2 FDA Draft Guidences Released for Public Comment

 The FDA has released two draft guidance for public comment:

It has taken the FDA 6 weeks to release this draft ICH guidance:

BIOEQUIVALENCE FOR IMMEDIATE-RELEASE SOLID ORAL DOSAGE FORMS

1.1 Objective

This guideline is intended to provide recommendations on conducting bioequivalence (BE) studies during both development and post approval phases for orally administered immediate-release (IR) solid oral dosage forms designed to deliver drugs to the systemic circulation, such as tablets, capsules, and granules/powders for oral suspension.

For my bioanalytical colleagues, it covers what should be measured (prodrug, drug, and or metabolite, as well as enantiomers vs racemates) and does point to ICH M10 Bioanalytical Method Validation and Study Sample Analysis for how the analyses should be conducted.
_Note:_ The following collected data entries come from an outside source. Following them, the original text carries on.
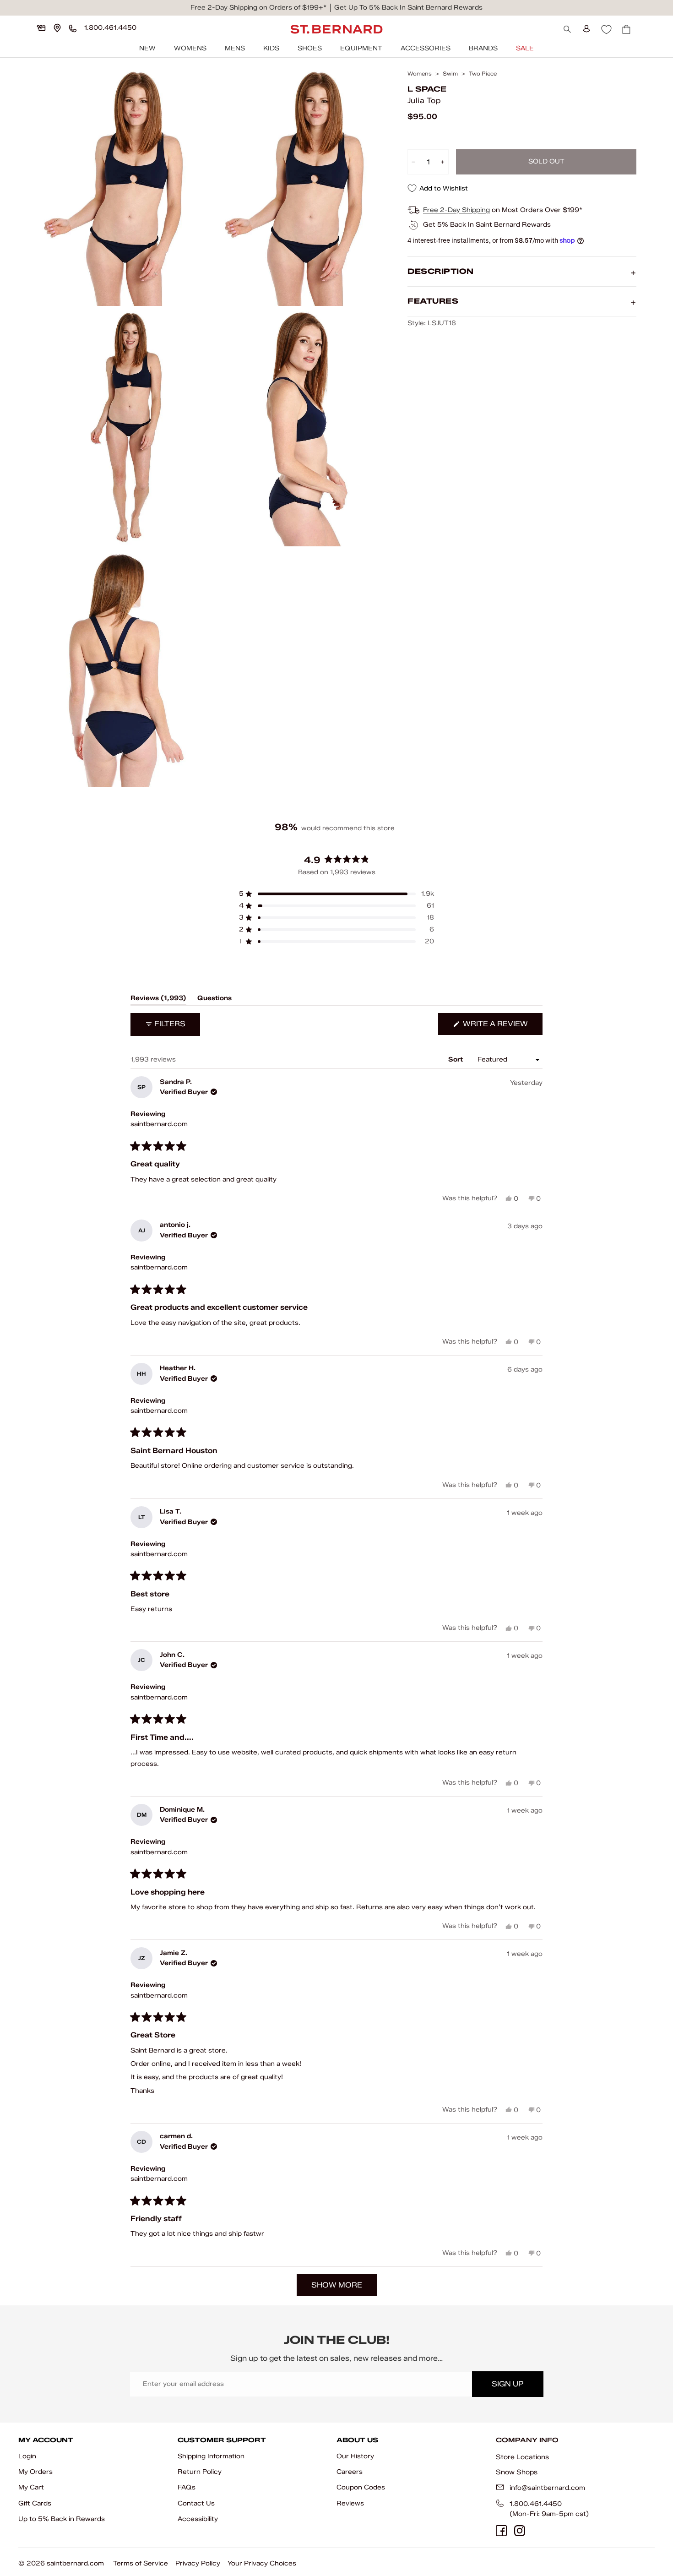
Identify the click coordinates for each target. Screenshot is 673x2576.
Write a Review (502, 1027)
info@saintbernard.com (547, 2488)
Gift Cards (34, 2503)
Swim (450, 74)
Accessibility (198, 2519)
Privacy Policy (197, 2563)
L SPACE (426, 89)
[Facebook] (501, 2530)
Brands (483, 48)
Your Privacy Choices (262, 2563)
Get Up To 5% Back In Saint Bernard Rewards (408, 7)
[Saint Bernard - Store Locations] (57, 28)
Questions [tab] (214, 999)
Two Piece (483, 74)
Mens (235, 48)
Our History (355, 2456)
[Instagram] (519, 2530)
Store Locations (522, 2457)
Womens (190, 48)
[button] (336, 894)
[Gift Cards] (41, 28)
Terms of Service (140, 2563)
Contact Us (196, 2503)
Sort (456, 1059)
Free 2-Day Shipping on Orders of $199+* (258, 7)
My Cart (31, 2487)
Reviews (350, 2503)
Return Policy (200, 2472)
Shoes (310, 48)
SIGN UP (507, 2384)
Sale (525, 48)
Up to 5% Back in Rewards (61, 2519)
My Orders (35, 2472)
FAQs (186, 2487)
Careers (349, 2472)
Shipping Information (211, 2456)
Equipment (361, 48)
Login (27, 2456)
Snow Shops (516, 2472)
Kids (271, 48)
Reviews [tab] (158, 999)
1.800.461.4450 (536, 2504)
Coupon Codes (360, 2487)
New (147, 48)
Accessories (425, 48)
For my PK and statistical colleagues: Normally, excluding subject data for inconsistencies is difficult, but M13 allows their data to be excluded for subjects with low exposure (<5% geometric mean AUC of the product in question, which should be calculated without inclusion of data from the subject)

The second draft guidance covers

Considerationsfor the Design and Conduct of Externally Controlled Trials for Drug andBiological Products

This guidance deals with the use of data from subjects not enrolled within the trial in comparison to subjects enrolled in the trial and on trial therapy. From the Introduction:

The guidance addresses considerations for the design and analysis of externally controlled trials to study the effectiveness and safety of drugs, including discussion of threats to the validity of trial results from potential bias. Although various sources of data can serve as the control arm in an externally controlled trial, this guidance focuses on the use of patient-level data from other clinical trials or from real-world data (RWD) sources, such as registries as well as electronic health records (EHRs) and medical claims.

There may be a number of challenges to ensure reliable and unbiased data, but this guidance paves the way for reducing costs and potentially including larger control arm data sets.